Each record below needs to be retyped exactly.

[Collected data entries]
+++++

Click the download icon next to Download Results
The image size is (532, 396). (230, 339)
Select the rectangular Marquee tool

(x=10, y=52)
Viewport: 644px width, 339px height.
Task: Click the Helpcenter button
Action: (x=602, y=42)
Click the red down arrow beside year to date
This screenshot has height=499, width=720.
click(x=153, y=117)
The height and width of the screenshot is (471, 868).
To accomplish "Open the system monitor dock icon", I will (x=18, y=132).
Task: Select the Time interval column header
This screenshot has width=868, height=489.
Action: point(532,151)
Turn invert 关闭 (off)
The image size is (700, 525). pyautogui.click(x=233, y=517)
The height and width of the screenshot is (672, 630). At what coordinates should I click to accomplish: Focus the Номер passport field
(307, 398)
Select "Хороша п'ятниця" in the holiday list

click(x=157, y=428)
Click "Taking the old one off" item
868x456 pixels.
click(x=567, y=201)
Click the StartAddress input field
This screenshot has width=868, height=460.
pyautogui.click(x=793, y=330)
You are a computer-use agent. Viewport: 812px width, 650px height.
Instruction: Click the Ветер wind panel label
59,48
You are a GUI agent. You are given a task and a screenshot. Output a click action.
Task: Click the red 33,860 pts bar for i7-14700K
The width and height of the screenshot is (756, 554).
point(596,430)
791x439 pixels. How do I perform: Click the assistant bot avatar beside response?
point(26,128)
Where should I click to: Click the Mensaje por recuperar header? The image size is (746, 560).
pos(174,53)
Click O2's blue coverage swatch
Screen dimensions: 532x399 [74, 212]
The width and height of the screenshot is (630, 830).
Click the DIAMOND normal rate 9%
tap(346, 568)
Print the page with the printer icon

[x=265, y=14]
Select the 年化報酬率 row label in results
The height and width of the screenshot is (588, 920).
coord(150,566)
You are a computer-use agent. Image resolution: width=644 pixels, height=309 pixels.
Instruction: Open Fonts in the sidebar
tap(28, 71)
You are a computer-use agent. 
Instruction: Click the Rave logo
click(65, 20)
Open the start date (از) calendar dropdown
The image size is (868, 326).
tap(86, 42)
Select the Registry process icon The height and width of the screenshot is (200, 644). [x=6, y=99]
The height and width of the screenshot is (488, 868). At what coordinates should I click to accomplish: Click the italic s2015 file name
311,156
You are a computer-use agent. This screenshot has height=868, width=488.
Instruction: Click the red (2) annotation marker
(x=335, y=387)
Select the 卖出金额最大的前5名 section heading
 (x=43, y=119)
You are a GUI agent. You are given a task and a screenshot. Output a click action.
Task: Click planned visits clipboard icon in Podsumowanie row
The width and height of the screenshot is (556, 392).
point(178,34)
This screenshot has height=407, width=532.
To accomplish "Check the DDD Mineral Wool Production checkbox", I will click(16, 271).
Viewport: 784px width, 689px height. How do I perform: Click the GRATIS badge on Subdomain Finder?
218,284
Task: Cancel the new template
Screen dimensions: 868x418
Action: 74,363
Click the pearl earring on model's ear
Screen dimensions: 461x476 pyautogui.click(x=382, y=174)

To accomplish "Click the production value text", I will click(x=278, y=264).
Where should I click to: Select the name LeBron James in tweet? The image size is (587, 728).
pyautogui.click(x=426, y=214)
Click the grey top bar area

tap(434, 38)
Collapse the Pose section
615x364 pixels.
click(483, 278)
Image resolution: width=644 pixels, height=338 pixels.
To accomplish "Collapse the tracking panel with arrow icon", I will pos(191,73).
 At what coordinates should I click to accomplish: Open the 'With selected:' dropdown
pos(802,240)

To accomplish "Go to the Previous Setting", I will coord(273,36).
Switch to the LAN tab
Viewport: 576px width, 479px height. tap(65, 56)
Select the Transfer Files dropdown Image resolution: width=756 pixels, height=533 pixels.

+++++

● **Written response**:
Click the download icon next to Download Results
The image size is (532, 396). (230, 339)
Select the rectangular Marquee tool

(x=10, y=52)
Viewport: 644px width, 339px height.
Task: Click the Helpcenter button
Action: (x=602, y=42)
Click the red down arrow beside year to date
This screenshot has height=499, width=720.
click(x=153, y=117)
The height and width of the screenshot is (471, 868).
To accomplish "Open the system monitor dock icon", I will (x=18, y=132).
Task: Select the Time interval column header
This screenshot has width=868, height=489.
Action: point(532,151)
Turn invert 关闭 (off)
The image size is (700, 525). pyautogui.click(x=233, y=517)
The height and width of the screenshot is (672, 630). At what coordinates should I click to accomplish: Focus the Номер passport field
(307, 398)
Select "Хороша п'ятниця" in the holiday list

click(x=157, y=428)
Click "Taking the old one off" item
868x456 pixels.
click(x=567, y=201)
Click the StartAddress input field
This screenshot has width=868, height=460.
pyautogui.click(x=793, y=330)
You are a computer-use agent. Viewport: 812px width, 650px height.
Instruction: Click the Ветер wind panel label
59,48
You are a GUI agent. You are given a task and a screenshot. Output a click action.
Task: Click the red 33,860 pts bar for i7-14700K
The width and height of the screenshot is (756, 554).
point(596,430)
791x439 pixels. How do I perform: Click the assistant bot avatar beside response?
point(26,128)
Where should I click to: Click the Mensaje por recuperar header? The image size is (746, 560).
pos(174,53)
Click O2's blue coverage swatch
Screen dimensions: 532x399 [74, 212]
The width and height of the screenshot is (630, 830).
Click the DIAMOND normal rate 9%
tap(346, 568)
Print the page with the printer icon

[x=265, y=14]
Select the 年化報酬率 row label in results
The height and width of the screenshot is (588, 920).
coord(150,566)
You are a computer-use agent. Image resolution: width=644 pixels, height=309 pixels.
Instruction: Open Fonts in the sidebar
tap(28, 71)
You are a computer-use agent. 
Instruction: Click the Rave logo
click(65, 20)
Open the start date (از) calendar dropdown
The image size is (868, 326).
tap(86, 42)
Select the Registry process icon The height and width of the screenshot is (200, 644). [x=6, y=99]
The height and width of the screenshot is (488, 868). At what coordinates should I click to accomplish: Click the italic s2015 file name
311,156
You are a computer-use agent. This screenshot has height=868, width=488.
Instruction: Click the red (2) annotation marker
(x=335, y=387)
Select the 卖出金额最大的前5名 section heading
 (x=43, y=119)
You are a GUI agent. You are given a task and a screenshot. Output a click action.
Task: Click planned visits clipboard icon in Podsumowanie row
The width and height of the screenshot is (556, 392).
point(178,34)
This screenshot has height=407, width=532.
To accomplish "Check the DDD Mineral Wool Production checkbox", I will click(16, 271).
Viewport: 784px width, 689px height. How do I perform: Click the GRATIS badge on Subdomain Finder?
218,284
Task: Cancel the new template
Screen dimensions: 868x418
Action: 74,363
Click the pearl earring on model's ear
Screen dimensions: 461x476 pyautogui.click(x=382, y=174)

To accomplish "Click the production value text", I will click(x=278, y=264).
Where should I click to: Select the name LeBron James in tweet? The image size is (587, 728).
pyautogui.click(x=426, y=214)
Click the grey top bar area

tap(434, 38)
Collapse the Pose section
615x364 pixels.
click(483, 278)
Image resolution: width=644 pixels, height=338 pixels.
To accomplish "Collapse the tracking panel with arrow icon", I will pos(191,73).
 At what coordinates should I click to accomplish: Open the 'With selected:' dropdown
pos(802,240)

To accomplish "Go to the Previous Setting", I will coord(273,36).
Switch to the LAN tab
Viewport: 576px width, 479px height. tap(65, 56)
Select the Transfer Files dropdown Image resolution: width=756 pixels, height=533 pixels.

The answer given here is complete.